> **Items listed in a dataset**
━━━━━━━━━━

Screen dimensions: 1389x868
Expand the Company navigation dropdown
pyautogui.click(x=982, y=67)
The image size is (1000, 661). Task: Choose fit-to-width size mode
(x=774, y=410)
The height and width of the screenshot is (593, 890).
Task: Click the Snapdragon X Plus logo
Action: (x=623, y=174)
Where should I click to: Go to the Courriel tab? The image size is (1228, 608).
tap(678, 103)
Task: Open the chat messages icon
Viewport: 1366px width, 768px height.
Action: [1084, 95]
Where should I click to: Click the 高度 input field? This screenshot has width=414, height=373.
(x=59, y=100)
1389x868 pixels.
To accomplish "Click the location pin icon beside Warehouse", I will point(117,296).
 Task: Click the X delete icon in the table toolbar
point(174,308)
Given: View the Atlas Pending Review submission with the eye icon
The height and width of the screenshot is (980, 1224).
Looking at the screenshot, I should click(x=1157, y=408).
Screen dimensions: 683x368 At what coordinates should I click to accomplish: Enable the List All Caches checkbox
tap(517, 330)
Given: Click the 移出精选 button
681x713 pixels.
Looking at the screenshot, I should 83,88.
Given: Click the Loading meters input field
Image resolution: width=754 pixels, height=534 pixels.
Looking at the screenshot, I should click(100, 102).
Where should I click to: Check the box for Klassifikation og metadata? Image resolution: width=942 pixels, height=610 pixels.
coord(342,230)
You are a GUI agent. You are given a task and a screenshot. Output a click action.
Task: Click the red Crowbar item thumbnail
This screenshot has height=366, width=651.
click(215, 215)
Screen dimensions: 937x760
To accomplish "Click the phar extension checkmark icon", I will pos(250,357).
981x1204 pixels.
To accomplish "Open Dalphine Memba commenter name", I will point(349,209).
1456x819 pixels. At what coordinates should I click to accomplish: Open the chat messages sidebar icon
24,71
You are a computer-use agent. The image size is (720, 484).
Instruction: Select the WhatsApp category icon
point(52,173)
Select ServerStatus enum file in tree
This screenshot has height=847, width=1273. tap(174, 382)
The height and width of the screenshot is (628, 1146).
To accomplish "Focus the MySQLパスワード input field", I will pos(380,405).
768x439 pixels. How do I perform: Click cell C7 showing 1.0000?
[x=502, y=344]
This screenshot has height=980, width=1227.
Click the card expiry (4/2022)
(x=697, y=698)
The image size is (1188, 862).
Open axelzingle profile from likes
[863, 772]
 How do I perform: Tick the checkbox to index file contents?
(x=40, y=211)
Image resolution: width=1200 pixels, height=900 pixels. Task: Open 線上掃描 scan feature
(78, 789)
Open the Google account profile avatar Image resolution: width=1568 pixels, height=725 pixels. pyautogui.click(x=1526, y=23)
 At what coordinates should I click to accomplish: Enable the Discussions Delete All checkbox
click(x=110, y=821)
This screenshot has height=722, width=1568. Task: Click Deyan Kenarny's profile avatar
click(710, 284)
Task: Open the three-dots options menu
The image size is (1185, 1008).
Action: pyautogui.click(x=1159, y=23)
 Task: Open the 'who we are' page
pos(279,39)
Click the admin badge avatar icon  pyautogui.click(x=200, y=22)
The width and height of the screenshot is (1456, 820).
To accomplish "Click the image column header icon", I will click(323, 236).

━━━━━━━━━━

> **EXERCISE PROMPT**
Answer with the number alone after working out how many lines in the records contain the string "will".

> **RESULT OF THIS TASK**
5